● **DOCUMENT SECTION**:
The possibilities for alternative political economic paradigms exist in the energetic becoming of our rhetorical being. As Jane Bennett describes it, “an active becoming, a creative not-quite-human force capable of producing the new, buzzes within the history of the term nature. This vital materiality congeals onto bodies, bodies that seek to preserve or prolong their run” (Vibrant Matter 118). If this is so, capitalism’s recalcitrant nature—its adaptability within an evolving historical terrain and its capacity to absorb difference into niche commodity markets—cannot be pinpointed in political structures, cultural representations, nor even in human beings themselves. Its endurance stems from the rhetorical work of the vibrant materiality moving through each of these layers to constitute an invisibly entangled infrastructure that merges myriad moments into a single, though dynamic and differentiated, force. This rhetorical constitution of being predisposes individuals to capitalism even though the circulating being, at its core, remains “ontologically multiple” and thus open to different becomings (Bennett, Vibrant Matter 8). Raw affect contains innumerable potentialities unactualized by the rhetorical training of habituated being. Although not obviously present, these forms of being are neither destroyed nor lost to history, but they lie untapped in the materiality of affect. Capitalist instinct will only give way to a new instinct, one that must be symbolically crafted but biochemically and energetically circulated.

● **DATA PROVIDED**:
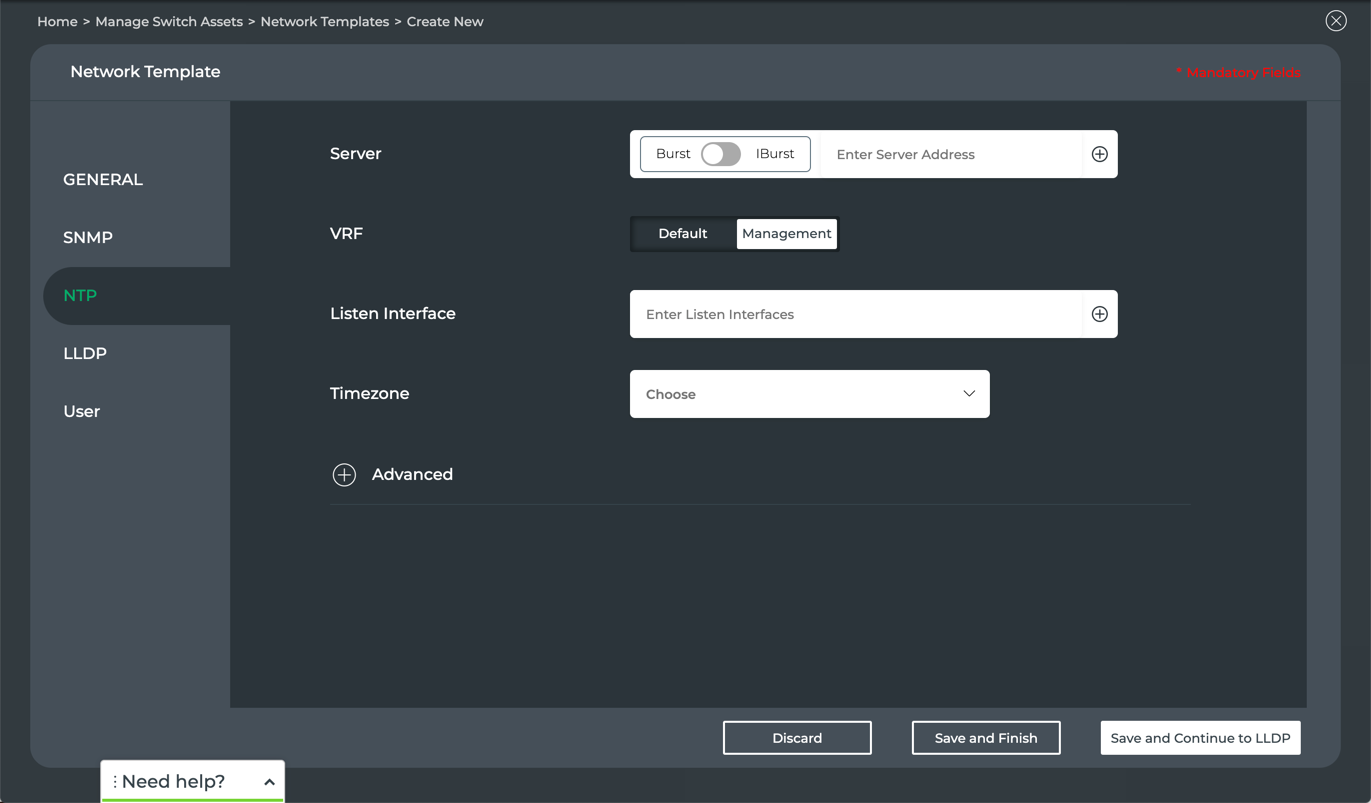Go to Manage Switch Assets breadcrumb
The width and height of the screenshot is (1371, 803).
pos(169,21)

● **TASK OBJECTIVE**: Continue the passage on capitalism, affect, and vibrant materiality from its final sentence.

● **IN RESPONSE**:
What I am proposing is perhaps an additional materialism but only in the sense of locating and engaging the rhetorical energy moving throughout the nesting dolls of other materialisms.1 Traditional materialism positions its critique of capitalism at the largest scale—those political economic structures that ensure the production and consumption of commodities as well as the social relations they engender. Discursive approaches narrow the scope by focusing on particular sites of materialization. Another materialism studies the biopolitics of capitalism or the communicative labor that produces human beings with particular capacities to affect and be affected. New materialism goes to the flesh of the matter, exploring the physical relations among bodies, things, and spaces. This project maintains each of these materialisms by adding another: a circulating affective materiality whose accumulating traces ossify into particular rhetorical dispositions. As the energetic substance that creates order out of the world’s chaotic materiality, affect attests to the rhetorical being that both maintains life as it is and reminds us of the freedom to become other than we are. The soil in which rhetorical responses take root, affect inscribes rhetoric’s discursive template of ethos, pathos, and logos onto bodies that emote and calculate according to deep-seated, though evolving, modes of being-in-the-world. This rhetorical being pervades the political economic world, and although it cannot be directly altered through structural changes or positively asserted by the demand for recognition, it can be nudged, modulated, and motivated by ancillary practices that break its rhythmic waves and build up different patterns. If the critic’s task, as Bruno Latour says, is to assemble arenas in which to gather, then this proposition could be understood as a new assembly of old formations. What were separate materialist passages that led us in different directions become fused through affective circuits that illuminate an entirely uncharted cartography.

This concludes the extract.